Exercise instructions:
Reproduce the lines of the records below without any change, beginning at the line that contains "The width and height of the screenshot is (692, 593)." and ending after the line that contains "(x=270, y=423)".

(Records from a collection)
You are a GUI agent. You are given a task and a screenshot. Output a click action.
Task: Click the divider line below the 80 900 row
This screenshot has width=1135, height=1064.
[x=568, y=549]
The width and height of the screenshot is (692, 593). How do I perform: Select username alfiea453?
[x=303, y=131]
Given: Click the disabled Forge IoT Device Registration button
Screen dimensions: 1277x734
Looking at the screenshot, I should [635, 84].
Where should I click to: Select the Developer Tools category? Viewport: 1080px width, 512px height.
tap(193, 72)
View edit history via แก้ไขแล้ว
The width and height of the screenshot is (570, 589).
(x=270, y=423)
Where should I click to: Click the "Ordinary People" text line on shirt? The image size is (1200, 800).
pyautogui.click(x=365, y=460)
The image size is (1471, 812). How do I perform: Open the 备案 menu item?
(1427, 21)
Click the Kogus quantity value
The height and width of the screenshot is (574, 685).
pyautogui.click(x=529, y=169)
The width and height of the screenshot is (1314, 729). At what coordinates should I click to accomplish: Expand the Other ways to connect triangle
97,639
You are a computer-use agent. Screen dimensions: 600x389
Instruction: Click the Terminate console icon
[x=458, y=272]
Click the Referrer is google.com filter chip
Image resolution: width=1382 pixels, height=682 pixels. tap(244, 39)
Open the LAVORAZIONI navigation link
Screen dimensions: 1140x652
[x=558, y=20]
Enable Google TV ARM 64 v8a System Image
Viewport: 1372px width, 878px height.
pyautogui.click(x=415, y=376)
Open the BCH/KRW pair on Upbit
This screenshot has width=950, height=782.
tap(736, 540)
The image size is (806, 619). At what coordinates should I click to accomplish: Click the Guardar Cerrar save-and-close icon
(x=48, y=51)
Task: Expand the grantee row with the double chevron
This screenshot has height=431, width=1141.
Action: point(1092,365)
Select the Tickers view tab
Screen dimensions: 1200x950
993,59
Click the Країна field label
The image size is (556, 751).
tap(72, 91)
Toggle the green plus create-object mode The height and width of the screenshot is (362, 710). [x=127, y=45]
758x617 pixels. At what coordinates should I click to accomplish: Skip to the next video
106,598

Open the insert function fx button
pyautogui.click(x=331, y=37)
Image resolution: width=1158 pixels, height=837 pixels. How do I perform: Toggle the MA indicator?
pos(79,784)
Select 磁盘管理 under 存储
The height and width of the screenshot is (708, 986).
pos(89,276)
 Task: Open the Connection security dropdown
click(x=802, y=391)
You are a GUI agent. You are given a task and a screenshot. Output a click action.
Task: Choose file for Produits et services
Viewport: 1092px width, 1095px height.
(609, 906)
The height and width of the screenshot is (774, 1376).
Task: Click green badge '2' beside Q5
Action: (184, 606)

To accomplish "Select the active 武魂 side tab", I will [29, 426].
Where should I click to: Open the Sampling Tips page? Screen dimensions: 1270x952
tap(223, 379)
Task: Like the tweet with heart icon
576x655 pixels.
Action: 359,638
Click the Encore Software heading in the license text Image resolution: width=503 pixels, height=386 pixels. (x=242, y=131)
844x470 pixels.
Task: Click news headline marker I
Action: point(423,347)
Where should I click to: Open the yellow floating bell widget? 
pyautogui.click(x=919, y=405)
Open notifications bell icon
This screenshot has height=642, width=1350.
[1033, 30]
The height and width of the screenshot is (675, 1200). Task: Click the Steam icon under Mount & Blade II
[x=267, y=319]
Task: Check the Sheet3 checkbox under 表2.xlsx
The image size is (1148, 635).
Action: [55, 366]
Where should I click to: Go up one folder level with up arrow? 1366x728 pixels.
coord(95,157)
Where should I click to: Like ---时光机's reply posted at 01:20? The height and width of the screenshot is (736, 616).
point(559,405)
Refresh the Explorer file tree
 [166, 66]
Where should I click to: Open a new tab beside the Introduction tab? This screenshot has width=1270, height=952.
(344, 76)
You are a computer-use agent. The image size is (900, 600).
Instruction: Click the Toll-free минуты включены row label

The output:
The width and height of the screenshot is (692, 593). How do I perform: Select username alfiea453?
[x=303, y=131]
Given: Click the disabled Forge IoT Device Registration button
Screen dimensions: 1277x734
Looking at the screenshot, I should [635, 84].
Where should I click to: Select the Developer Tools category? Viewport: 1080px width, 512px height.
tap(193, 72)
View edit history via แก้ไขแล้ว
The width and height of the screenshot is (570, 589).
(x=270, y=423)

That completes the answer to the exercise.